# [INSTRUCTIONS TO FOLLOW]
The required output is the line with "1261x909 pixels." and each line that follows it to the end of the entries below, copied exactly and with nothing added.

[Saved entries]

↓↓↓

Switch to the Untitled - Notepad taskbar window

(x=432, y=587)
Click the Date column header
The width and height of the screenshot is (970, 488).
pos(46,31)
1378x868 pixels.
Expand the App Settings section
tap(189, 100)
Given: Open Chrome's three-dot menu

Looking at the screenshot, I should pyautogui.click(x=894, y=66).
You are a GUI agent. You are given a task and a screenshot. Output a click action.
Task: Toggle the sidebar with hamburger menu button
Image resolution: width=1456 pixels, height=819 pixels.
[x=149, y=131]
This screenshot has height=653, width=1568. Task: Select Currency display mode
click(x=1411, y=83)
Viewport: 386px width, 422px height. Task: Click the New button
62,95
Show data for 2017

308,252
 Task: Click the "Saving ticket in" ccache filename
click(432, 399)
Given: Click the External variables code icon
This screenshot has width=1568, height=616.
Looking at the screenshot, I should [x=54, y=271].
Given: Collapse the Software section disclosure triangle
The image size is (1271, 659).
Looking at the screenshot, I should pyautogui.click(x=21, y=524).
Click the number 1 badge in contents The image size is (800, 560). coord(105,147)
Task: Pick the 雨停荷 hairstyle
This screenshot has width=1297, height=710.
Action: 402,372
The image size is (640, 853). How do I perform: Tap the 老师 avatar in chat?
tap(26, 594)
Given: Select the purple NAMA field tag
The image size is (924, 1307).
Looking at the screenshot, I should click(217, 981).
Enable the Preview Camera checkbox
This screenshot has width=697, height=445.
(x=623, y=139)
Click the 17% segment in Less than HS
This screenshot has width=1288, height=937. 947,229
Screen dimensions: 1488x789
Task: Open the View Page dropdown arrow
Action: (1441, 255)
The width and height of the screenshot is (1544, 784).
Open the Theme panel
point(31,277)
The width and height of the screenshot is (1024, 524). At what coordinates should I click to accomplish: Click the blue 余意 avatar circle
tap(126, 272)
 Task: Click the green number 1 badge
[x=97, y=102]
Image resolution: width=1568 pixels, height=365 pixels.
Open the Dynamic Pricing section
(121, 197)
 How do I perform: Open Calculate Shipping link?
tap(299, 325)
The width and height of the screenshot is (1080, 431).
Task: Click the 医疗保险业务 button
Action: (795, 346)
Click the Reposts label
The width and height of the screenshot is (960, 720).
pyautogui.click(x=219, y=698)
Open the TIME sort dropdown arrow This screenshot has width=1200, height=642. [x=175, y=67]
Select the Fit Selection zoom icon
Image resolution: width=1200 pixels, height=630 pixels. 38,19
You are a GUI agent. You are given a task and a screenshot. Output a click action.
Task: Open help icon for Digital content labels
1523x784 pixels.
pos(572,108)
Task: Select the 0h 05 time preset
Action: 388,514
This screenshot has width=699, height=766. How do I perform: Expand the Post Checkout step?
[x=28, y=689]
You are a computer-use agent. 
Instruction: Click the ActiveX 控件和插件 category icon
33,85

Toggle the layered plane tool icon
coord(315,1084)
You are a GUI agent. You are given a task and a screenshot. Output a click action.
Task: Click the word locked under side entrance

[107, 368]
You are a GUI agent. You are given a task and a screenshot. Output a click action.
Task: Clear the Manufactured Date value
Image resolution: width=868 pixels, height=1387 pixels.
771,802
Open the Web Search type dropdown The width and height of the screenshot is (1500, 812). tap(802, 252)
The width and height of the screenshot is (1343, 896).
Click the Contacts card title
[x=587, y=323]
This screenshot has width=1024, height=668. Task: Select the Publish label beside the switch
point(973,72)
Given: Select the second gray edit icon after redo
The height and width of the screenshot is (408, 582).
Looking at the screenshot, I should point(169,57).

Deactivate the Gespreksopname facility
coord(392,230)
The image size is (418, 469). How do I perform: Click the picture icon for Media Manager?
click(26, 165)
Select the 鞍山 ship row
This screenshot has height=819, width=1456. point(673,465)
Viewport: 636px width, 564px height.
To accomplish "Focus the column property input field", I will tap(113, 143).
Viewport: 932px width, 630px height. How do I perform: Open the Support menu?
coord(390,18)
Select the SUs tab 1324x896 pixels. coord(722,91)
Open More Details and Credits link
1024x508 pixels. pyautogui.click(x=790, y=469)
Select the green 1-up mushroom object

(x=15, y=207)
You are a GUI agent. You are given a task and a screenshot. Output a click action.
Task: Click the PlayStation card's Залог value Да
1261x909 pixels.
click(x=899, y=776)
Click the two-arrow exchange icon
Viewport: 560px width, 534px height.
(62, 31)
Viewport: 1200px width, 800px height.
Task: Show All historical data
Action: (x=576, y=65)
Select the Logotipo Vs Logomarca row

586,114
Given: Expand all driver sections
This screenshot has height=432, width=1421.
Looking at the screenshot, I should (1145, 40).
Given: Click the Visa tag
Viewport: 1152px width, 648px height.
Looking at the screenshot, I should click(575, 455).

↑↑↑

# [WRITTEN ANSWER]
1261x909 pixels.
click(x=899, y=776)
Click the two-arrow exchange icon
Viewport: 560px width, 534px height.
(62, 31)
Viewport: 1200px width, 800px height.
Task: Show All historical data
Action: (x=576, y=65)
Select the Logotipo Vs Logomarca row

586,114
Given: Expand all driver sections
This screenshot has height=432, width=1421.
Looking at the screenshot, I should (1145, 40).
Given: Click the Visa tag
Viewport: 1152px width, 648px height.
Looking at the screenshot, I should click(575, 455).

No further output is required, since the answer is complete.